Ole and some of the other early monitor hackers wrote a paper that covers some of this history if you want the gory details: https://www.ece.cmu.edu/~ece845/docs/vmware-evolution.pdf

The most secure OS's of the past used both paging and segments but for different things. Later on, the numbers I saw on Atom put segments at twice as fast as paging which matters given too much overhead makes people use mechanisms less. Finally, both Native Client and Code Pointer Integrity used segments for app-level protection which could run in VM's isolated by other mechanisms.

So, they still have value given simplicity, efficiency, and fine granularity. I didnt like seeing them go given new developments were happening on segment-based designs.

That's Meltdown. In Meltdown's case, the processor does not perform the check to see whether a mapped page is privileged, kernel memory (ring 0) or unprivileged, user space memory before speculatively executing it, and that's where the need to unmap kernel pages before leaving a syscall (and remap them before entering one) comes from. Spectre is confined to a single process's address space, so assuming no processes share code, an attacker would only be able to leak information from within the same process via Spectre. Which is enough a vulnerablility to warrant concern, as with precise enough timers you could exfiltrate information (passwords, etc.) from anywhere in a browser process via JavaScript. The problem is, processes share code all the time, via shared libs, which makes Spectre attacks able to cross process boundaries.

VT-x is a hardware virtualization layer. It doesn't provide some sort of physical barrier to different contexts running on the same CPU wired to the same RAM leaking memory.

I don't think that is how it works. Just because multiple processes map the same code (read-only) doesn't mean that they also have mappings to each others' data. If two processes shared mappings to the same data (e.g. after a fork() with no exec()) then what you say may be true.

Just because I can write a program that uses libc doesn't mean that I can use that as a means to extract ssh keys from an ssh-agent that also is using libc.

Since each process has its own address space, this does not allow process A to read memory from process B's address space. For this to happen, process A (the attacker) would need to interact with process B to cause the speculation to happen within process B. Or, as stated in the spectre paper:

> Drawing from return- oriented programming (ROP) [33], in this method the attacker chooses a gadget from the address space of the victim and influences the victim to execute the gadget speculatively.

Speculation performed within process A (my web browser) doesn't give you access to the data within process B (ssh-agent).

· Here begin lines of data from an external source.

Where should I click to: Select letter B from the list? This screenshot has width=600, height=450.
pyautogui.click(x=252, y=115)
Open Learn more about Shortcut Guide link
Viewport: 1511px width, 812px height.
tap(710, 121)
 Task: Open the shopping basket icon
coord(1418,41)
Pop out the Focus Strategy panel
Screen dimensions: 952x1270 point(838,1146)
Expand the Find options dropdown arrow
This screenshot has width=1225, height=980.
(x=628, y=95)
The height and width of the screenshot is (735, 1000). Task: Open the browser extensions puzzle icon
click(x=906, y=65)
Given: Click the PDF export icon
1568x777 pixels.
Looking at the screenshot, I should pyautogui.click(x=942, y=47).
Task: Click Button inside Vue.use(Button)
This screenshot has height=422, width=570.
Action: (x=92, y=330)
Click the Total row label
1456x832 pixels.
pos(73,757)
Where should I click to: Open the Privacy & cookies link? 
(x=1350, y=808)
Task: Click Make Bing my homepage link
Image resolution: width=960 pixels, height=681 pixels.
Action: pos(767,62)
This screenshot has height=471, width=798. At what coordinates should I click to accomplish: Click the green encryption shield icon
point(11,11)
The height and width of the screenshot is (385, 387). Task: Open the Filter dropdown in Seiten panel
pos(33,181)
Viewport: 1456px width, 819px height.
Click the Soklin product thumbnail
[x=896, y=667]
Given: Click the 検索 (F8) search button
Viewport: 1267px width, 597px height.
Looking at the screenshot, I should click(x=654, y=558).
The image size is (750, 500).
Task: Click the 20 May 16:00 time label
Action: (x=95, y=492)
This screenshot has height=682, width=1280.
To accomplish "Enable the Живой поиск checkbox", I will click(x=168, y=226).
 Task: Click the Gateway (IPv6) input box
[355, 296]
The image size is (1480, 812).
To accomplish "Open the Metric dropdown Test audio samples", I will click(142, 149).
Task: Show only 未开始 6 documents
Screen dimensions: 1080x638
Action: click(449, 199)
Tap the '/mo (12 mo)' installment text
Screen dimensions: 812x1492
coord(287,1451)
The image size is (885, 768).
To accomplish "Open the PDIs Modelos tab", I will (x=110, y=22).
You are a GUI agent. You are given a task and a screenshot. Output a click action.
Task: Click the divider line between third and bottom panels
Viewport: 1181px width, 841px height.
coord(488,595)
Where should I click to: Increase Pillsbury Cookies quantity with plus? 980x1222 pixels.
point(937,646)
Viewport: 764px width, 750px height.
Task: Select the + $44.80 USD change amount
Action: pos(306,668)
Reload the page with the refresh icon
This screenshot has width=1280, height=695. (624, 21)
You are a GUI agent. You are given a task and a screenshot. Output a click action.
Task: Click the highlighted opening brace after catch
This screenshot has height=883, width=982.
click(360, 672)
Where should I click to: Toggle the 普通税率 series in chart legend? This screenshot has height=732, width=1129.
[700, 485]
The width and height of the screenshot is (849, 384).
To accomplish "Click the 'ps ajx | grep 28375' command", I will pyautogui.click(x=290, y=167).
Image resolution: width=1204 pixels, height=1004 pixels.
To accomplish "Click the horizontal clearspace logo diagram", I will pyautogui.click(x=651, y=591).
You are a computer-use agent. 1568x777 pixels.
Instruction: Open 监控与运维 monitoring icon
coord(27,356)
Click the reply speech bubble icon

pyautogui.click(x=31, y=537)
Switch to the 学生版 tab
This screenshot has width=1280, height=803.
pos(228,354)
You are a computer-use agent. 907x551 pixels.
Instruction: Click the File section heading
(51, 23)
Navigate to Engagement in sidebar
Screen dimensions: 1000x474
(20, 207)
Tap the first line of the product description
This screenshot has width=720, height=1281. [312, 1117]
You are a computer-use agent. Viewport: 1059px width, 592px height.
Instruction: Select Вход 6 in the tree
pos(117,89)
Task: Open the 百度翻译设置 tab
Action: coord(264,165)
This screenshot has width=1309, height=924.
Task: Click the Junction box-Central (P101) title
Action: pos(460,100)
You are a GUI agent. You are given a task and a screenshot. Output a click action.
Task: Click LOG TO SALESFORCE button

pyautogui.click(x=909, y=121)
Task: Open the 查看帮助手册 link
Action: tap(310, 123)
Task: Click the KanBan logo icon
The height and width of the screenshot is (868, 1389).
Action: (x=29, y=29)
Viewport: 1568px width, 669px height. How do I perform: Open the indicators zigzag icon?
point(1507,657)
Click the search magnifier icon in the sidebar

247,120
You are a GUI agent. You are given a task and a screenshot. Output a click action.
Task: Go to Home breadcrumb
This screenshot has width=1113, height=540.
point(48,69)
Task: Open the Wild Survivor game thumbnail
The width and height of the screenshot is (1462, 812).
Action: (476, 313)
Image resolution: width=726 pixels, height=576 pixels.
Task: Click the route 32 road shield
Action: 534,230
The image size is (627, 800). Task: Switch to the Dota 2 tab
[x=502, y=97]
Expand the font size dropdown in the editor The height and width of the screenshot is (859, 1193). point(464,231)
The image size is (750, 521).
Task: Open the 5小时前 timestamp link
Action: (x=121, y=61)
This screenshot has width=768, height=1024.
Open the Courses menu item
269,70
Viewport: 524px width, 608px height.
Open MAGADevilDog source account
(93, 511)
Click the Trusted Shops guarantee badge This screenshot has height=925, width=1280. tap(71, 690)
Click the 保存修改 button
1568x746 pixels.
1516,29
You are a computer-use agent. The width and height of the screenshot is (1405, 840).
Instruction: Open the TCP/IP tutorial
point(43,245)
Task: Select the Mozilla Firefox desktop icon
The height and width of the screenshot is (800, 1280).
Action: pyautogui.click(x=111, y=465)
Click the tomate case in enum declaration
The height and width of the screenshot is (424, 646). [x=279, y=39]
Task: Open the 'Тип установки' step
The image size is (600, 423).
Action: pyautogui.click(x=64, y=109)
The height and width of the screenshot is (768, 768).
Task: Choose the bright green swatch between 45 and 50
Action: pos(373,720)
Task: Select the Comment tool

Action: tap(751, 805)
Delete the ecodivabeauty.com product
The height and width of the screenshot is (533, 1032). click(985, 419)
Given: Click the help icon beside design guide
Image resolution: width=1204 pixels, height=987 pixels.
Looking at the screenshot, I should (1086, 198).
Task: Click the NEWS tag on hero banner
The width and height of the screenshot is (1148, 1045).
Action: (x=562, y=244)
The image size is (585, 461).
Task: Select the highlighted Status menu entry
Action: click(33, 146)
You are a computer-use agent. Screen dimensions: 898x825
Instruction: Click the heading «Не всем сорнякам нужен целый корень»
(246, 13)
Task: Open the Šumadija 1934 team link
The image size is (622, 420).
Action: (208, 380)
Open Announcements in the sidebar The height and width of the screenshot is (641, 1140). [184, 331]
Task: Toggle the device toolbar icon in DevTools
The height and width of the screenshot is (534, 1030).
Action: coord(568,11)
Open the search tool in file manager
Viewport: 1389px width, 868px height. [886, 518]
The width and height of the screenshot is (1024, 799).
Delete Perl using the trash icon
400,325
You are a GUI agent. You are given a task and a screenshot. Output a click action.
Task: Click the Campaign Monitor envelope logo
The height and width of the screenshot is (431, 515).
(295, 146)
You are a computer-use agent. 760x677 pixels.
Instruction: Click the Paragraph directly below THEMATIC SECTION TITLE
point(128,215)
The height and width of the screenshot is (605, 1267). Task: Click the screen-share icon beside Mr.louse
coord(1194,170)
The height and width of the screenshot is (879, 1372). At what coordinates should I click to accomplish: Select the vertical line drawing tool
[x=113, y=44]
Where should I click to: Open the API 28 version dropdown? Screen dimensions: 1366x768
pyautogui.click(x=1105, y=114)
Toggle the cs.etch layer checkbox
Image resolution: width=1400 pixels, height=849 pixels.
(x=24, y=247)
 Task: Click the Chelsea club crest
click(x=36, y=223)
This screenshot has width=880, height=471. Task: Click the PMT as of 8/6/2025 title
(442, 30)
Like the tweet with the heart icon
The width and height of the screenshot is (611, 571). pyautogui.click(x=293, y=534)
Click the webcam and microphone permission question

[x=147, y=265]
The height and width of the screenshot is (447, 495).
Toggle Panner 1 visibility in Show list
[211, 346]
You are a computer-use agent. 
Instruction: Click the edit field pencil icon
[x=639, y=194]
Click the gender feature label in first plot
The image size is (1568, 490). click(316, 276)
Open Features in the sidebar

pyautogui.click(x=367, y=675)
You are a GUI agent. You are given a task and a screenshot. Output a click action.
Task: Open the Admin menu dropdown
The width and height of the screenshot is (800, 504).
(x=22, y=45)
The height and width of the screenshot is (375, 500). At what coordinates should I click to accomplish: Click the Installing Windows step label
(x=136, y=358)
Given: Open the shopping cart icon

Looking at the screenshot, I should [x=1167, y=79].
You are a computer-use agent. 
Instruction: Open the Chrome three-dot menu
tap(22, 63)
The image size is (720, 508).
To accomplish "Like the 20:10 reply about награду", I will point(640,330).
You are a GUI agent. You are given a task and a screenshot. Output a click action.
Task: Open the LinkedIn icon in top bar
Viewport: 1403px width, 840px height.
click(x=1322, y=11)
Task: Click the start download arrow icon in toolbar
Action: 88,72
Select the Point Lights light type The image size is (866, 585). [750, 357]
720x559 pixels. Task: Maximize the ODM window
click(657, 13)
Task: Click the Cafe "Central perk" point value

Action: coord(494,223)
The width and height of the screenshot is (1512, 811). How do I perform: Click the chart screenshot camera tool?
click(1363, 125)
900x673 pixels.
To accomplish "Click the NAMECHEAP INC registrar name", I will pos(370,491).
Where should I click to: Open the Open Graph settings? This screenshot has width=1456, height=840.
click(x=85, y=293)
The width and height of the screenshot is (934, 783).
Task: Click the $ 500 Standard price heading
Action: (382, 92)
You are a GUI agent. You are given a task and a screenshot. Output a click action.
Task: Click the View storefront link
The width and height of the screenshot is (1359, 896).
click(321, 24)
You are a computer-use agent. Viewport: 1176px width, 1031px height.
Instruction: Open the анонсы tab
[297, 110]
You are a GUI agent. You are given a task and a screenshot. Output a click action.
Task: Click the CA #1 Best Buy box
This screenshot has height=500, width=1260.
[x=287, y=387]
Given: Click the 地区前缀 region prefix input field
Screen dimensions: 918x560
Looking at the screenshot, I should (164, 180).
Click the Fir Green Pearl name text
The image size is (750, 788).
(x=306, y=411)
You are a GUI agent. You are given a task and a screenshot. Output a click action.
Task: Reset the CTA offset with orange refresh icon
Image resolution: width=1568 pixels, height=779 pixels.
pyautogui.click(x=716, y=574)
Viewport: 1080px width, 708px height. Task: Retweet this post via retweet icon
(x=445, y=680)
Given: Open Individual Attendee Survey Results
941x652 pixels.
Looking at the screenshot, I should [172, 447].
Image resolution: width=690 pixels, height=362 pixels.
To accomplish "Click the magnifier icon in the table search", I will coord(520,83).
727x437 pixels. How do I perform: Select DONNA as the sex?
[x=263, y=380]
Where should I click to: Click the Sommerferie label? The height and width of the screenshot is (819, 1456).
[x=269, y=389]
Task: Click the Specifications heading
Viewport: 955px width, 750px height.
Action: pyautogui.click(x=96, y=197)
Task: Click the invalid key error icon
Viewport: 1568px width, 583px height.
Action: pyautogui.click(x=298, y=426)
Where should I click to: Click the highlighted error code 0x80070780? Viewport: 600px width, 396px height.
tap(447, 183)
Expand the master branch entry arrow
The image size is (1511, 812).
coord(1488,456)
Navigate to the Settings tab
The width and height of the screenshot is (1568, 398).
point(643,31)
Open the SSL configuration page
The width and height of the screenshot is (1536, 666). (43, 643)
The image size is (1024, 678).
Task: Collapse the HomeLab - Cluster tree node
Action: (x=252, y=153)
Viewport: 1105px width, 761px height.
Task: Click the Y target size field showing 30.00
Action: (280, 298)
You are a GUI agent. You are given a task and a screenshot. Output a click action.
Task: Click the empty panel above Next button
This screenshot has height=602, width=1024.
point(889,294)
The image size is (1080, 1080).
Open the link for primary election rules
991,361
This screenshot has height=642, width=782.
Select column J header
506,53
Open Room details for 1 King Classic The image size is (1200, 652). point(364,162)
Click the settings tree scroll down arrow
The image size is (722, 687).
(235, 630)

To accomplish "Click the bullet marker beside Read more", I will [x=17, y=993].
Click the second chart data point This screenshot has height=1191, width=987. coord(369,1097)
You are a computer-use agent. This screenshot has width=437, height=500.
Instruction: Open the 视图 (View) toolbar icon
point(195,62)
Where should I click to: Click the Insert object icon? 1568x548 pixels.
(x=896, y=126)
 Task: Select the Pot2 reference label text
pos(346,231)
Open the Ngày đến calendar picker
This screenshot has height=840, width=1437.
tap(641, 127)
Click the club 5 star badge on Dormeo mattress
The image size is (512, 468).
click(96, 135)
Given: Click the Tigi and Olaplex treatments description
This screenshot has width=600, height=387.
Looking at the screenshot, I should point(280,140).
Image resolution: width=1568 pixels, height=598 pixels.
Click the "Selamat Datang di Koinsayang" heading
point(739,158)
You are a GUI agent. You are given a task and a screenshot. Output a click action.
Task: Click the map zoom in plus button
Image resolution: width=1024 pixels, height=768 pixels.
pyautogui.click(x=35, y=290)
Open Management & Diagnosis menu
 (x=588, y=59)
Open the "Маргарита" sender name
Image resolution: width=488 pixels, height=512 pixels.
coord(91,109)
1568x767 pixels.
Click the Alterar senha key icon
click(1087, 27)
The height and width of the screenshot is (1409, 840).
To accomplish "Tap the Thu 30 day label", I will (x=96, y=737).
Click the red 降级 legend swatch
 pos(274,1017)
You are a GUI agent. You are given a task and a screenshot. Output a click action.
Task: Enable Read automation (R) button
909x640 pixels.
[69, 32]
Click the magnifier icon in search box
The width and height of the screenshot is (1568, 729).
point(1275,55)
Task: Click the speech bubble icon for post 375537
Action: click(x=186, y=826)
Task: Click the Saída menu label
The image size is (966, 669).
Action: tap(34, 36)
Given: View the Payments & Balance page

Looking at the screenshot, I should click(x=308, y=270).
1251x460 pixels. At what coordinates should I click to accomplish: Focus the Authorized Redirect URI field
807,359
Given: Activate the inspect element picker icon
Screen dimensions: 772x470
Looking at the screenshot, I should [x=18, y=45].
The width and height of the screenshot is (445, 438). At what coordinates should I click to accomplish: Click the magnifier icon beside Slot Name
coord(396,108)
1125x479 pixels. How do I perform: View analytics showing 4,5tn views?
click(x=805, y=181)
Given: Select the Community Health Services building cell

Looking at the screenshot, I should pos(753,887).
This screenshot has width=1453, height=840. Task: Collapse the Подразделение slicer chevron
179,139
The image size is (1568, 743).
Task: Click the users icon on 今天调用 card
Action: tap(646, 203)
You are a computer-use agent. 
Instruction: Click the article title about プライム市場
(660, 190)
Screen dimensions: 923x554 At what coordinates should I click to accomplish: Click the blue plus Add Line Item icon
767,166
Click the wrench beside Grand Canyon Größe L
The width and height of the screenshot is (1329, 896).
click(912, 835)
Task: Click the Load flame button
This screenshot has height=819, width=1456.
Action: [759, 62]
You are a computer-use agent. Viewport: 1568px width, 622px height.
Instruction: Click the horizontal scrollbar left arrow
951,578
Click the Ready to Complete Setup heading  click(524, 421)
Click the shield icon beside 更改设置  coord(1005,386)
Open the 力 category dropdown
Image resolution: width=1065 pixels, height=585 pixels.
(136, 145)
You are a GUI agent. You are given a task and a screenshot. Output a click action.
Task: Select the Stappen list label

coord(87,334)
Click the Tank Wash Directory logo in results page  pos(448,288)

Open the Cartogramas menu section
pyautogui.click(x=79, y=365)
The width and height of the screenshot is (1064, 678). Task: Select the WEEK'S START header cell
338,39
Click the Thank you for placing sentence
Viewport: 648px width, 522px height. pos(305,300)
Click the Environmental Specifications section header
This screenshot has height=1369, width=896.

Maybe I misunderstood the intent of your sentence that I initially quoted.

[edit to fix formatting]

Whatever computation resulted from the speculative call is discarded BUT its effect on the cache is NOT. Process A can thus use timing information to determine what's in the cache and thus, exfiltrate data from process B.

So no, you can't read memory across process boundaries directly. The CPU's virtual memory mechanism provides at least that much. The significance of Meltdown and Spectre is, that isn't enough. Using speculative execution, cache trickery, and timing-based attacks, information CAN be exfiltrated from a process even with virtual memory protection in place.

If this gets you paranoid about your ssh-agent leaking data, good. One (relatively) easy way to mitigate this is to use the retpoline compilation technique, which replaces function calls with a RET to the function location. Because the target of a RET, being on the stack, is unknown up until the moment it happens, current CPUs do not speculate across a RET. (Though were it not for Meltdown and Spectre, maybe future CPUs might have made some guesses?) So Process B could not be induced to speculatively call the gadget if it were compiled with retpoline.

VMs are, however, suscpetible to some forms of Spectre attack, allowing code within a VM to exfiltrate memory contents from other VMs, or from the host machine.